Material for this task -
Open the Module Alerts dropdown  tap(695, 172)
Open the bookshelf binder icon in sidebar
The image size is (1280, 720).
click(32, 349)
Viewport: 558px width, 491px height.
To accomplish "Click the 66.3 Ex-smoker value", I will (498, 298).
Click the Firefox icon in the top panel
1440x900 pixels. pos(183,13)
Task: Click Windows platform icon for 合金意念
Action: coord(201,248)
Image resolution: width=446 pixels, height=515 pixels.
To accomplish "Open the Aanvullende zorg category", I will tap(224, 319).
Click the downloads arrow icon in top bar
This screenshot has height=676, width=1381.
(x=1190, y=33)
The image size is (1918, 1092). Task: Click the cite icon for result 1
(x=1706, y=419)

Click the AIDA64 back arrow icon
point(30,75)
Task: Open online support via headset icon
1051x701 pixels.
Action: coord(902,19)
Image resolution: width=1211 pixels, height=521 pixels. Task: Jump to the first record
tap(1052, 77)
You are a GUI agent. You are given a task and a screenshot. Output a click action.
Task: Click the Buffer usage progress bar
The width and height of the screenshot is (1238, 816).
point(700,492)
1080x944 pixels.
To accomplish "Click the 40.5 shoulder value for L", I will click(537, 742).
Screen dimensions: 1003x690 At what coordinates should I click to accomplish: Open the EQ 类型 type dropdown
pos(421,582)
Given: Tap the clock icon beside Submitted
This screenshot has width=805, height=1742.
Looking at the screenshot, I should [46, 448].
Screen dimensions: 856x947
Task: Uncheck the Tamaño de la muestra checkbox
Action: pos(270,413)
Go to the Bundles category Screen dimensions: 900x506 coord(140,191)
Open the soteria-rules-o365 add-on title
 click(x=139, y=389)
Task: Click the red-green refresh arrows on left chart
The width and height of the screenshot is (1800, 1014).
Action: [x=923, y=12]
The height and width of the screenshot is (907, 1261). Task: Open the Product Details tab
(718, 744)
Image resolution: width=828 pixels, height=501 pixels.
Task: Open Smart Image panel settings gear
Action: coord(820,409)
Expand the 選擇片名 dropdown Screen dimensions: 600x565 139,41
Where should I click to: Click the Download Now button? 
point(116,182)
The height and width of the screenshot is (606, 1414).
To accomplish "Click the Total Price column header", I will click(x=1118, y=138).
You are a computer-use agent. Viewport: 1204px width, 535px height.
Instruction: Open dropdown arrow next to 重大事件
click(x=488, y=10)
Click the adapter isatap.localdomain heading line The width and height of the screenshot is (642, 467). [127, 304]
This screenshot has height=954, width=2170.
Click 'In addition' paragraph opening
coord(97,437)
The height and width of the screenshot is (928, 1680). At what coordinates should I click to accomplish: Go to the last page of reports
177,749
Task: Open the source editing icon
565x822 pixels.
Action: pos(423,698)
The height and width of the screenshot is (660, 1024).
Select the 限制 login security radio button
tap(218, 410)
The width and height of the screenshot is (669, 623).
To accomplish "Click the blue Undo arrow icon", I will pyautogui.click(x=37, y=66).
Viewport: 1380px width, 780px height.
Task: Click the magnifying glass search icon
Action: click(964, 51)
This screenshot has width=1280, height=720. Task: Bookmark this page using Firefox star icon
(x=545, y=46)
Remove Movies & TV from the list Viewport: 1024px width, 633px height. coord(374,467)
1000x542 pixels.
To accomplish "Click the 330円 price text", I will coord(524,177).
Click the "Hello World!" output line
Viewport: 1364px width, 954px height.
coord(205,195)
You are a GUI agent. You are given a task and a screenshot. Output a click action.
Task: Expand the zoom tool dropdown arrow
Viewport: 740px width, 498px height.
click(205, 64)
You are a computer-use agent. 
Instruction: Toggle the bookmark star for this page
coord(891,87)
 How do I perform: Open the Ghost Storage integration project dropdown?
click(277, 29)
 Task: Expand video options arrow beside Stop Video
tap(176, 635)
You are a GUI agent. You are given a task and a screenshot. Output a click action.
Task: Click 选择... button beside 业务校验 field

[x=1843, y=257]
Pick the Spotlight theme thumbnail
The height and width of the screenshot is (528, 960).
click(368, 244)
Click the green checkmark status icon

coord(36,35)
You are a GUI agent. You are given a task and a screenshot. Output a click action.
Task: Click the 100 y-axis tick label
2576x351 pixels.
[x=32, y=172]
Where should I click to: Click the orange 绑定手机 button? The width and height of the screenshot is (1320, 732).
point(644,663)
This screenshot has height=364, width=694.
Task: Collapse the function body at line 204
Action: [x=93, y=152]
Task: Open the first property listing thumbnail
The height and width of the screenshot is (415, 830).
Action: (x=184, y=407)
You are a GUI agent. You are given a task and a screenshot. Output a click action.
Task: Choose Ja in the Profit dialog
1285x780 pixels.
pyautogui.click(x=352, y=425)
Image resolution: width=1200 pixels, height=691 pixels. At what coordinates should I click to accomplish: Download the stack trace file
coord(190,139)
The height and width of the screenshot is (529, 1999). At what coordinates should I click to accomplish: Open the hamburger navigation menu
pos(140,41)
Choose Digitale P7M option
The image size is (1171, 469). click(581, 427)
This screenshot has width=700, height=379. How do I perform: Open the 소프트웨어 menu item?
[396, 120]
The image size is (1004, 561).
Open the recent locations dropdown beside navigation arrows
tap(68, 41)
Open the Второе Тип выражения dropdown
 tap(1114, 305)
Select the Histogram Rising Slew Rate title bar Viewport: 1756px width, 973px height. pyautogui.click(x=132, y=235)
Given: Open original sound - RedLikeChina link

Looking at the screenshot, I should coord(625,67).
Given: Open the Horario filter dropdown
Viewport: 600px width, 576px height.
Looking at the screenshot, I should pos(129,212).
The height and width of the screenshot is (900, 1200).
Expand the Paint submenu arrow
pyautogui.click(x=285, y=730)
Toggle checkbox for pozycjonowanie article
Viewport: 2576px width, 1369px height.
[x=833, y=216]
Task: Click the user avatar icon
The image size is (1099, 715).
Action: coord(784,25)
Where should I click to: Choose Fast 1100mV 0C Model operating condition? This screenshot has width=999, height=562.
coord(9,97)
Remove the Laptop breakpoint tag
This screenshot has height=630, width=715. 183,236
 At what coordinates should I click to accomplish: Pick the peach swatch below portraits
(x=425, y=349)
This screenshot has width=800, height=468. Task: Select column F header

Task to complete - Give back every entry above, complete and exact.

Response -
Open the Module Alerts dropdown  tap(695, 172)
Open the bookshelf binder icon in sidebar
The image size is (1280, 720).
click(32, 349)
Viewport: 558px width, 491px height.
To accomplish "Click the 66.3 Ex-smoker value", I will (498, 298).
Click the Firefox icon in the top panel
1440x900 pixels. pos(183,13)
Task: Click Windows platform icon for 合金意念
Action: coord(201,248)
Image resolution: width=446 pixels, height=515 pixels.
To accomplish "Open the Aanvullende zorg category", I will tap(224, 319).
Click the downloads arrow icon in top bar
This screenshot has height=676, width=1381.
(x=1190, y=33)
The image size is (1918, 1092). Task: Click the cite icon for result 1
(x=1706, y=419)

Click the AIDA64 back arrow icon
point(30,75)
Task: Open online support via headset icon
1051x701 pixels.
Action: coord(902,19)
Image resolution: width=1211 pixels, height=521 pixels. Task: Jump to the first record
tap(1052, 77)
You are a GUI agent. You are given a task and a screenshot. Output a click action.
Task: Click the Buffer usage progress bar
The width and height of the screenshot is (1238, 816).
point(700,492)
1080x944 pixels.
To accomplish "Click the 40.5 shoulder value for L", I will click(537, 742).
Screen dimensions: 1003x690 At what coordinates should I click to accomplish: Open the EQ 类型 type dropdown
pos(421,582)
Given: Tap the clock icon beside Submitted
This screenshot has width=805, height=1742.
Looking at the screenshot, I should [46, 448].
Screen dimensions: 856x947
Task: Uncheck the Tamaño de la muestra checkbox
Action: pos(270,413)
Go to the Bundles category Screen dimensions: 900x506 coord(140,191)
Open the soteria-rules-o365 add-on title
 click(x=139, y=389)
Task: Click the red-green refresh arrows on left chart
The width and height of the screenshot is (1800, 1014).
Action: [x=923, y=12]
The height and width of the screenshot is (907, 1261). Task: Open the Product Details tab
(718, 744)
Image resolution: width=828 pixels, height=501 pixels.
Task: Open Smart Image panel settings gear
Action: coord(820,409)
Expand the 選擇片名 dropdown Screen dimensions: 600x565 139,41
Where should I click to: Click the Download Now button? 
point(116,182)
The height and width of the screenshot is (606, 1414).
To accomplish "Click the Total Price column header", I will click(x=1118, y=138).
You are a computer-use agent. Viewport: 1204px width, 535px height.
Instruction: Open dropdown arrow next to 重大事件
click(x=488, y=10)
Click the adapter isatap.localdomain heading line The width and height of the screenshot is (642, 467). [127, 304]
This screenshot has height=954, width=2170.
Click 'In addition' paragraph opening
coord(97,437)
The height and width of the screenshot is (928, 1680). At what coordinates should I click to accomplish: Go to the last page of reports
177,749
Task: Open the source editing icon
565x822 pixels.
Action: pos(423,698)
The height and width of the screenshot is (660, 1024).
Select the 限制 login security radio button
tap(218, 410)
The width and height of the screenshot is (669, 623).
To accomplish "Click the blue Undo arrow icon", I will pyautogui.click(x=37, y=66).
Viewport: 1380px width, 780px height.
Task: Click the magnifying glass search icon
Action: click(964, 51)
This screenshot has width=1280, height=720. Task: Bookmark this page using Firefox star icon
(x=545, y=46)
Remove Movies & TV from the list Viewport: 1024px width, 633px height. coord(374,467)
1000x542 pixels.
To accomplish "Click the 330円 price text", I will coord(524,177).
Click the "Hello World!" output line
Viewport: 1364px width, 954px height.
coord(205,195)
You are a GUI agent. You are given a task and a screenshot. Output a click action.
Task: Expand the zoom tool dropdown arrow
Viewport: 740px width, 498px height.
click(205, 64)
You are a computer-use agent. 
Instruction: Toggle the bookmark star for this page
coord(891,87)
 How do I perform: Open the Ghost Storage integration project dropdown?
click(277, 29)
 Task: Expand video options arrow beside Stop Video
tap(176, 635)
You are a GUI agent. You are given a task and a screenshot. Output a click action.
Task: Click 选择... button beside 业务校验 field

[x=1843, y=257]
Pick the Spotlight theme thumbnail
The height and width of the screenshot is (528, 960).
click(368, 244)
Click the green checkmark status icon

coord(36,35)
You are a GUI agent. You are given a task and a screenshot. Output a click action.
Task: Click the 100 y-axis tick label
2576x351 pixels.
[x=32, y=172]
Where should I click to: Click the orange 绑定手机 button? The width and height of the screenshot is (1320, 732).
point(644,663)
This screenshot has height=364, width=694.
Task: Collapse the function body at line 204
Action: [x=93, y=152]
Task: Open the first property listing thumbnail
The height and width of the screenshot is (415, 830).
Action: (x=184, y=407)
You are a GUI agent. You are given a task and a screenshot. Output a click action.
Task: Choose Ja in the Profit dialog
1285x780 pixels.
pyautogui.click(x=352, y=425)
Image resolution: width=1200 pixels, height=691 pixels. At what coordinates should I click to accomplish: Download the stack trace file
coord(190,139)
The height and width of the screenshot is (529, 1999). At what coordinates should I click to accomplish: Open the hamburger navigation menu
pos(140,41)
Choose Digitale P7M option
The image size is (1171, 469). click(581, 427)
This screenshot has width=700, height=379. How do I perform: Open the 소프트웨어 menu item?
[396, 120]
The image size is (1004, 561).
Open the recent locations dropdown beside navigation arrows
tap(68, 41)
Open the Второе Тип выражения dropdown
 tap(1114, 305)
Select the Histogram Rising Slew Rate title bar Viewport: 1756px width, 973px height. pyautogui.click(x=132, y=235)
Given: Open original sound - RedLikeChina link

Looking at the screenshot, I should coord(625,67).
Given: Open the Horario filter dropdown
Viewport: 600px width, 576px height.
Looking at the screenshot, I should pos(129,212).
The height and width of the screenshot is (900, 1200).
Expand the Paint submenu arrow
pyautogui.click(x=285, y=730)
Toggle checkbox for pozycjonowanie article
Viewport: 2576px width, 1369px height.
[x=833, y=216]
Task: Click the user avatar icon
The image size is (1099, 715).
Action: coord(784,25)
Where should I click to: Choose Fast 1100mV 0C Model operating condition? This screenshot has width=999, height=562.
coord(9,97)
Remove the Laptop breakpoint tag
This screenshot has height=630, width=715. 183,236
 At what coordinates should I click to accomplish: Pick the peach swatch below portraits
(x=425, y=349)
This screenshot has width=800, height=468. Task: Select column F header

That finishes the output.